Preheat the oven to 350°F (180°C). Lightly grease a baking sheet.
Make the pastry
On a floured surface with a rolling pin, roll a piece of dough out to a thickness of about 1/8th of an inch. Using a 3-4 inch cutter or saucer as a guide, cut out circles. (Alternatively, take a piece of dough the size of an unshelled walnut and roll it out to a circle about 3-4 inches across.)
Place a spoonful of the cheese mixture into the center of the circle and spread out close to the edges. Raise the rim of the dough up around the cheese and, with wet fingers, pinch the edges to pull the dough in around the cheese, leaving the center open so the cheese shows.
Repeat using all the dough and filling. Place the kalitsounia on the baking sheet and brush lightly with beaten egg to glaze. Bake at 350°F (180°C) for approximately 20 minutes until lightly browned (see photo). Sprinkle lightly with cinnamon.

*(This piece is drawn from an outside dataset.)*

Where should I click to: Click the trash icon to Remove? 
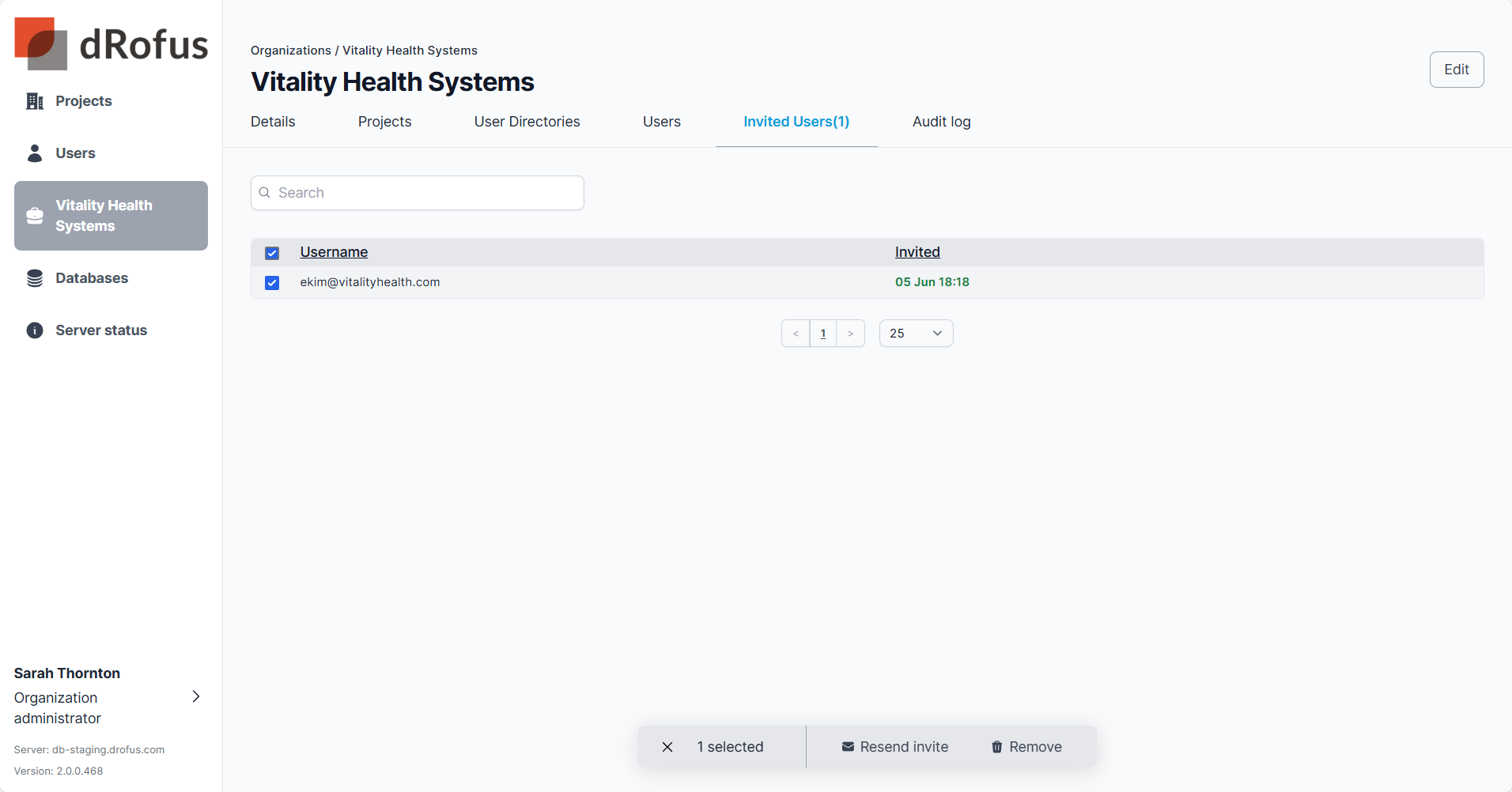pos(996,747)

Allow to cool on the baking sheet. Kalitsounia will keep well, covered, in the refrigerator.
Place a teaspoonful of cheese mix into the center of the circle, fold the circle over into a half-moon shape. With wet fingers, crimp the edges to close securely. Preheat 1 cup of olive oil over medium heat and fry until golden on both sides. Drain on paper towels. Sprinkle with confectioner's sugar or drizzle with honey.